[THE REQUEST]: In the records, from the line containing "Viewport: 2576px width, 572px height." up to and including the line containing "click(x=166, y=508)", swap "Select" for "Choose" and leave everything else unchanged. Reproduce only those lines, without the pictures.

[RECORDS FOR THIS EXERCISE]:
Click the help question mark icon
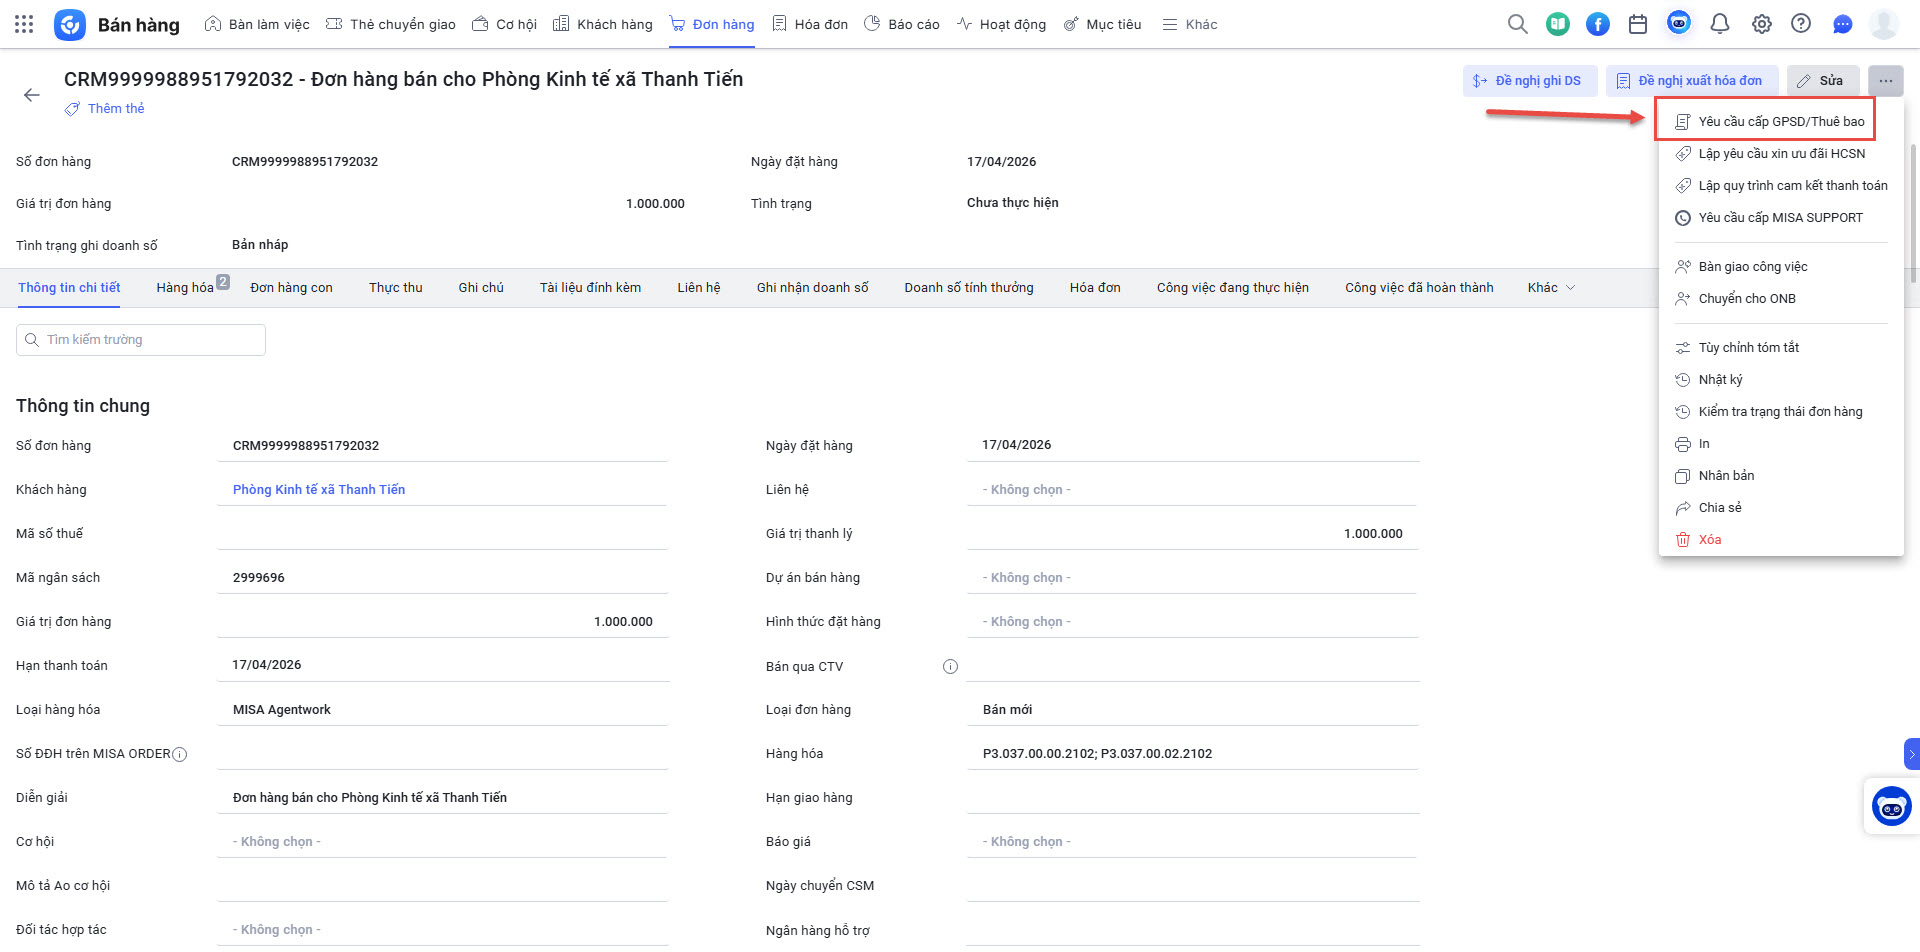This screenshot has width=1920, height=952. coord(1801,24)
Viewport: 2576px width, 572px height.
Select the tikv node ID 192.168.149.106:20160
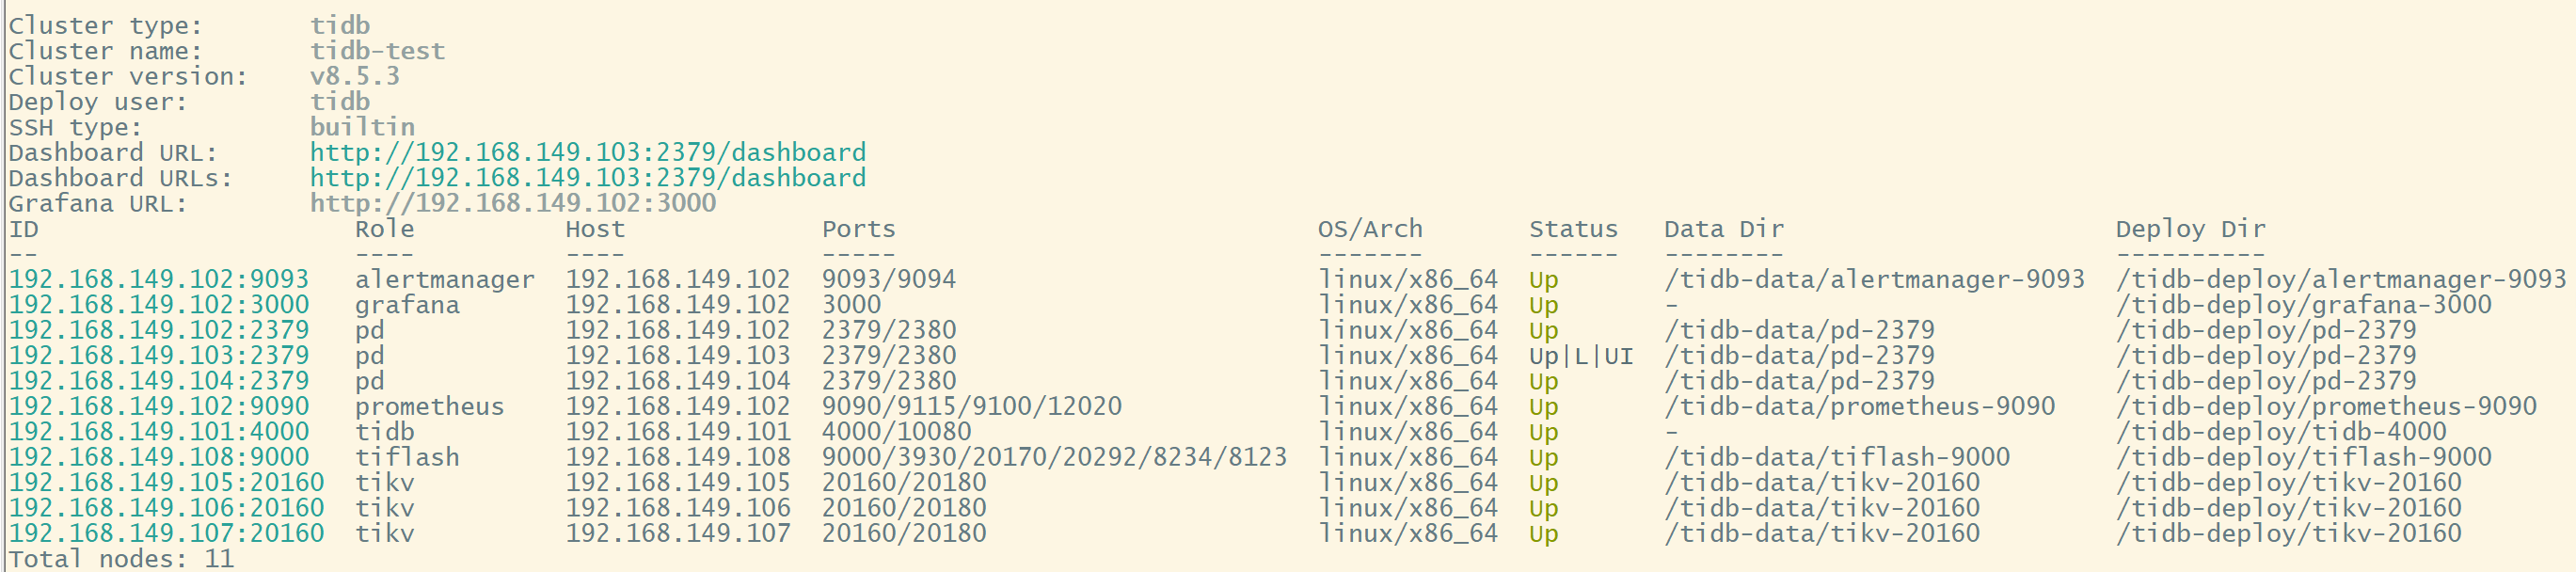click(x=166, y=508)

==

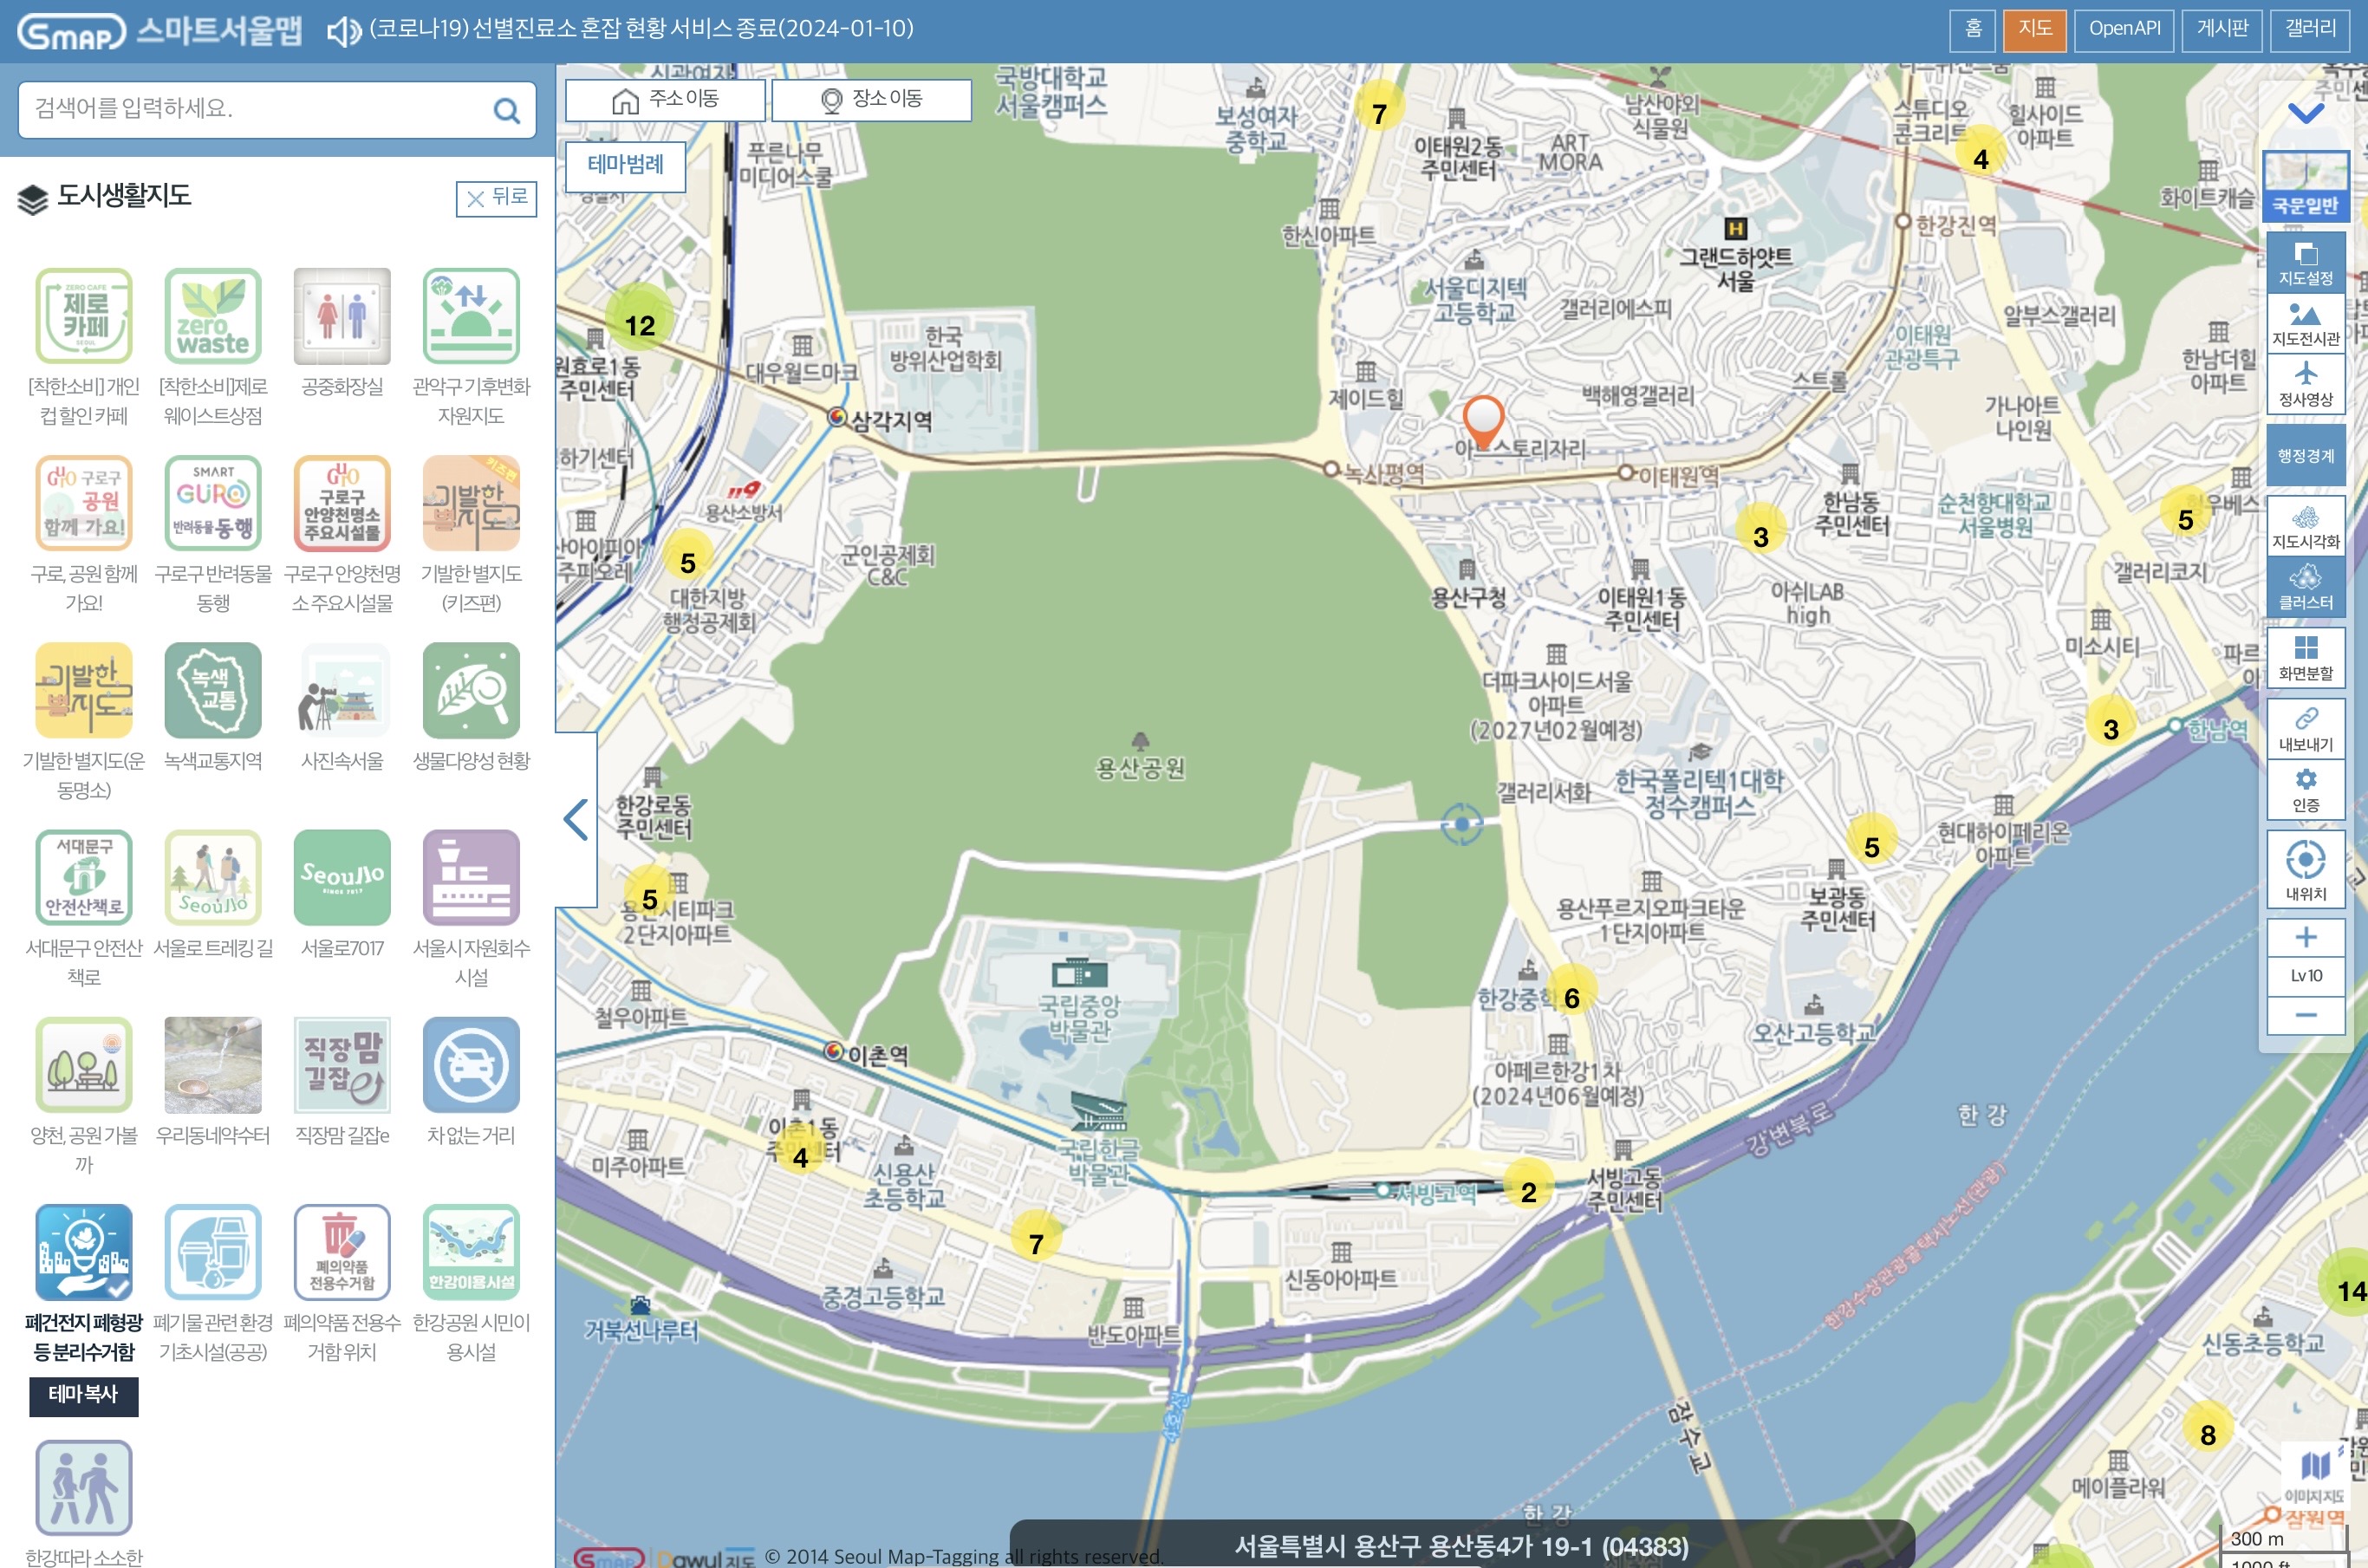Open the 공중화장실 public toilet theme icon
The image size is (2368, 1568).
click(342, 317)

* * *

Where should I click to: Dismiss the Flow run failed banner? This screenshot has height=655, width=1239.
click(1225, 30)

[REPLY]:
Viewport: 2576px width, 572px height.
Choose the tikv node ID 192.168.149.106:20160
click(x=166, y=508)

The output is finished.